* **WHAT YOU SHOULD DO**
The records that follow are to be transcribed exactly.

* **DATA PROVIDED**
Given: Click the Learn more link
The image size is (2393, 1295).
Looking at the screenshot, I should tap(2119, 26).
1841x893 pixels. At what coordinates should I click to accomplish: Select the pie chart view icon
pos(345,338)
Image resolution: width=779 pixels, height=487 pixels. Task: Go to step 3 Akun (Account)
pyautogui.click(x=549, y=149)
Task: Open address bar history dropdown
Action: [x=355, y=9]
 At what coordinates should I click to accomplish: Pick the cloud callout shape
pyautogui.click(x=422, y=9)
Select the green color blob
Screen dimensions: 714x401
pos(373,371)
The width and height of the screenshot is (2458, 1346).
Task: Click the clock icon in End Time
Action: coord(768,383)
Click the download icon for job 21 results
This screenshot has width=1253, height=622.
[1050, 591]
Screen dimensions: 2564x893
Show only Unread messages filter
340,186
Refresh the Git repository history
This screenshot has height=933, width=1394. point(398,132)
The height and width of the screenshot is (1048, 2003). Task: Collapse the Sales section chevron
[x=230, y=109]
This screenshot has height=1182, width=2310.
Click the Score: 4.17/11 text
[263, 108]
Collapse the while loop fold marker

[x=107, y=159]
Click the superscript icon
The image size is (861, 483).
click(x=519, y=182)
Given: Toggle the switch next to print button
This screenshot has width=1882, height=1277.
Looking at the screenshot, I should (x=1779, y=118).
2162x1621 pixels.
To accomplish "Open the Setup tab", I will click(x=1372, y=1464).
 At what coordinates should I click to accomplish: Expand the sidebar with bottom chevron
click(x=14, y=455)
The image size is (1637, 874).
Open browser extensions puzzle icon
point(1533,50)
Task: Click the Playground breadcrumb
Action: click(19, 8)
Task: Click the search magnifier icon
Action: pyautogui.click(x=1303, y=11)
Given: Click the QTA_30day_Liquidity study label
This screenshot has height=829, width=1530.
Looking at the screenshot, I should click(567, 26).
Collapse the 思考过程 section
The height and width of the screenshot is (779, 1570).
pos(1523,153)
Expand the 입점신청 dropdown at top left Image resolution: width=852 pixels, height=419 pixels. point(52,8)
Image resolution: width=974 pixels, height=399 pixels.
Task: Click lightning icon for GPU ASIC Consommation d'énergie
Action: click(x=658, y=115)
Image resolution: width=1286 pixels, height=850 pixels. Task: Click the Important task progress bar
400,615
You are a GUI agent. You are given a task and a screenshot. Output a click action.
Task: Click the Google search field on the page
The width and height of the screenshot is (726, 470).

* **RESULT OF THE EXERCISE**
Given: Click the Learn more link
The image size is (2393, 1295).
Looking at the screenshot, I should tap(2119, 26).
1841x893 pixels. At what coordinates should I click to accomplish: Select the pie chart view icon
pos(345,338)
Image resolution: width=779 pixels, height=487 pixels. Task: Go to step 3 Akun (Account)
pyautogui.click(x=549, y=149)
Task: Open address bar history dropdown
Action: [x=355, y=9]
 At what coordinates should I click to accomplish: Pick the cloud callout shape
pyautogui.click(x=422, y=9)
Select the green color blob
Screen dimensions: 714x401
pos(373,371)
The width and height of the screenshot is (2458, 1346).
Task: Click the clock icon in End Time
Action: coord(768,383)
Click the download icon for job 21 results
This screenshot has width=1253, height=622.
[1050, 591]
Screen dimensions: 2564x893
Show only Unread messages filter
340,186
Refresh the Git repository history
This screenshot has height=933, width=1394. point(398,132)
The height and width of the screenshot is (1048, 2003). Task: Collapse the Sales section chevron
[x=230, y=109]
This screenshot has height=1182, width=2310.
Click the Score: 4.17/11 text
[263, 108]
Collapse the while loop fold marker

[x=107, y=159]
Click the superscript icon
The image size is (861, 483).
click(x=519, y=182)
Given: Toggle the switch next to print button
This screenshot has width=1882, height=1277.
Looking at the screenshot, I should (x=1779, y=118).
2162x1621 pixels.
To accomplish "Open the Setup tab", I will click(x=1372, y=1464).
 At what coordinates should I click to accomplish: Expand the sidebar with bottom chevron
click(x=14, y=455)
The image size is (1637, 874).
Open browser extensions puzzle icon
point(1533,50)
Task: Click the Playground breadcrumb
Action: click(19, 8)
Task: Click the search magnifier icon
Action: pyautogui.click(x=1303, y=11)
Given: Click the QTA_30day_Liquidity study label
This screenshot has height=829, width=1530.
Looking at the screenshot, I should click(567, 26).
Collapse the 思考过程 section
The height and width of the screenshot is (779, 1570).
pos(1523,153)
Expand the 입점신청 dropdown at top left Image resolution: width=852 pixels, height=419 pixels. point(52,8)
Image resolution: width=974 pixels, height=399 pixels.
Task: Click lightning icon for GPU ASIC Consommation d'énergie
Action: click(x=658, y=115)
Image resolution: width=1286 pixels, height=850 pixels. Task: Click the Important task progress bar
400,615
You are a GUI agent. You are given a task and a screenshot. Output a click action.
Task: Click the Google search field on the page
The width and height of the screenshot is (726, 470).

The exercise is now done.